It was 1947 and Mrs. G. was proving to be a sullen, uncommunicative Toronto neighbour. As a young child moving with my family into a house next door, I wondered why she never said hello to any of us. Weeks later, my father explained that Mrs. G. had lost her only son, a young man killed in that August, 1942, raid on the French port of Dieppe. She had become locked into her grief and self-isolated from the neighbourhood; some part of her must have died with her beloved boy that terrible day on a faraway foreign shore. This reality became my first personal exposure to the tragedy of war. I know that I must have pondered why countries had to fight one another, but I lacked the vocabulary then to give voice to my questions.

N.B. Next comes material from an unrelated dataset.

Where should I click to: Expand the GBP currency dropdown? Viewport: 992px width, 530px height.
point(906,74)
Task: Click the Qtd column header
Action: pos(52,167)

In midlife, I began studies for the ministry. In academia, I found answers both in the Bible and in the writings of two of the church’s early theologians, Augustine and Aquinas. James writes:
Where do you think all those appalling wars and quarrels come from? Do you think they just happen? —-You want what isn’t yours and will risk violence to get your hands on it. (James 4: 1,3, a paraphrased translation–The Message, Eugene H. Peterson.)
Writing from North Africa in the turbulent declining years of the Roam Empire (c400 CE), Augustine recognized the importance of personal pacifism, but also the legitimacy of war under certain conditions. Over eight centuries later, Thomas Aquinas, the medieval Italian scholar, expanded the philosophy of what both men called “a just war.” For Christian nations, armed conflict was justified to protect the innocent. Rationale for such a war would be based on these criteria:
—Is the proposed war being declared by lawful, authority?
—Is there a valid cause worthy of fighting and sacrifice?
—Will the proposed conflict be limited in scope, proportionally matching the level of the threat, doing only what is necessary to succeed, but not beyond?
—Is this war coming about only as a reluctant last resort when all diplomacy and negotiations fail?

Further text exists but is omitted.